▸ **EXERCISE MATERIAL**
::::::::

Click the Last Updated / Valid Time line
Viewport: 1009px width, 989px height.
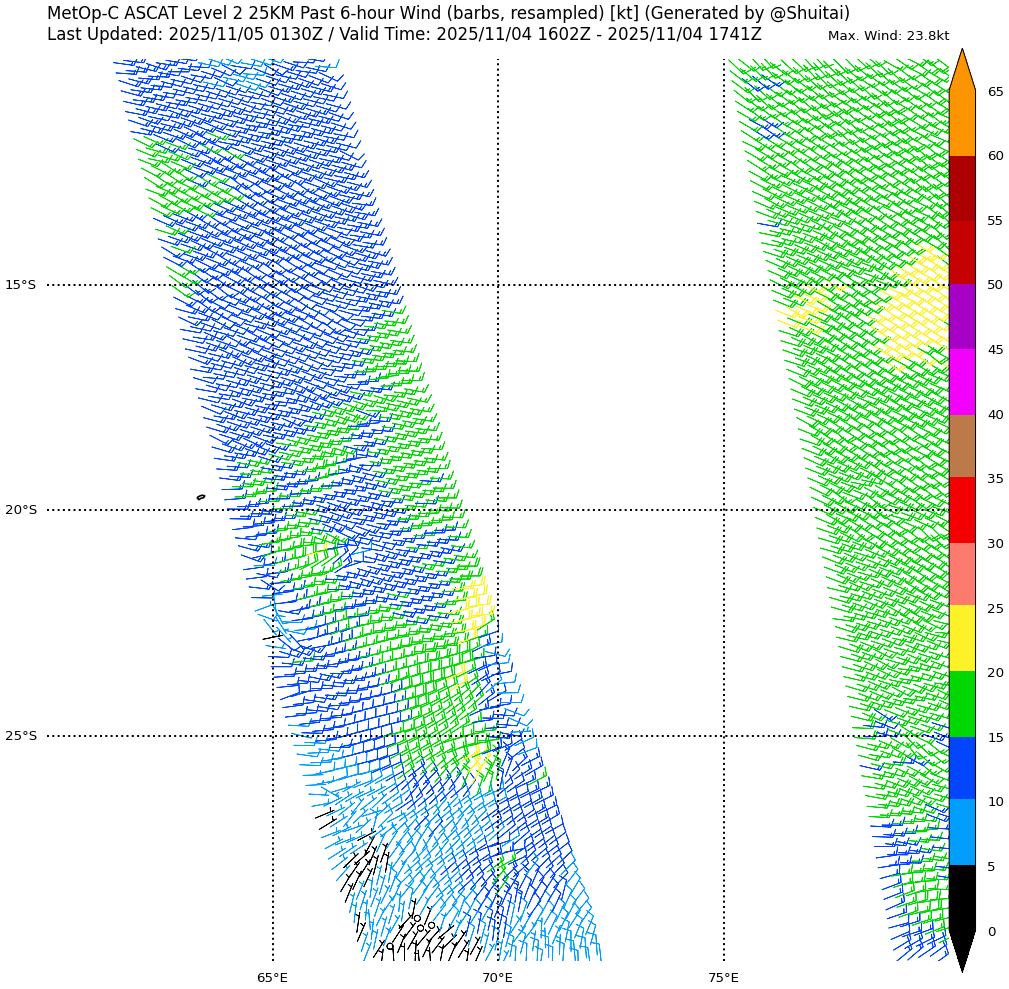click(404, 34)
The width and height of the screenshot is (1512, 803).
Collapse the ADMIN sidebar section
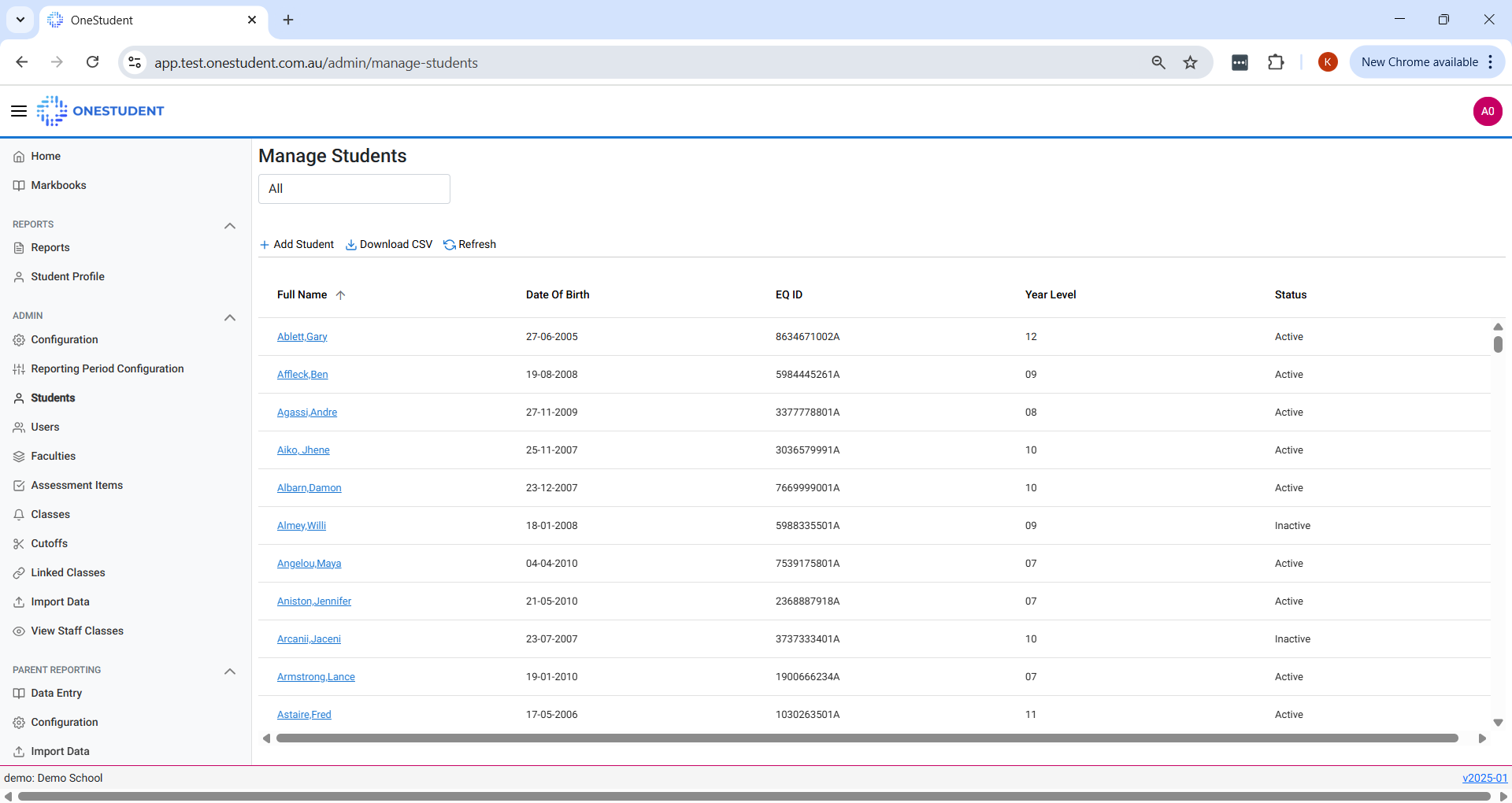tap(230, 318)
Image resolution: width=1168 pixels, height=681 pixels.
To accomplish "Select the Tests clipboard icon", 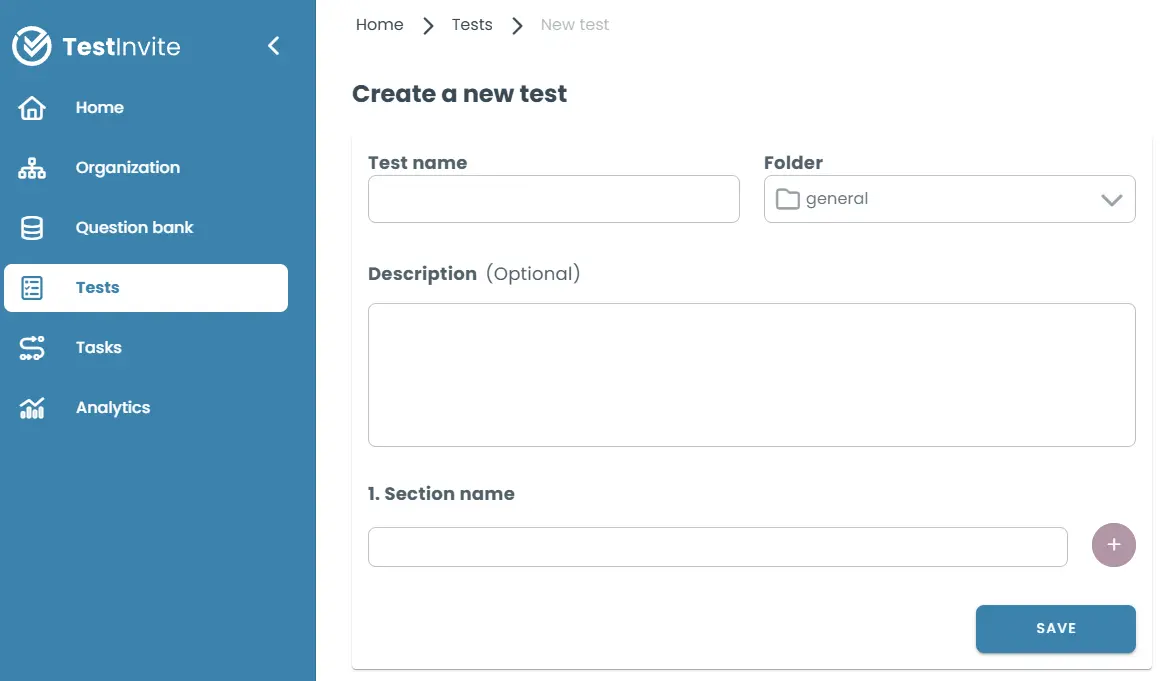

::::::::

▸ **TASK PROMPT**
Copy the data verbatim, skipping any image it holds.

▸ **ANSWER**
Click the Last Updated / Valid Time line
Viewport: 1009px width, 989px height.
click(404, 34)
The width and height of the screenshot is (1512, 803).
Collapse the ADMIN sidebar section
tap(230, 318)
Image resolution: width=1168 pixels, height=681 pixels.
To accomplish "Select the Tests clipboard icon", 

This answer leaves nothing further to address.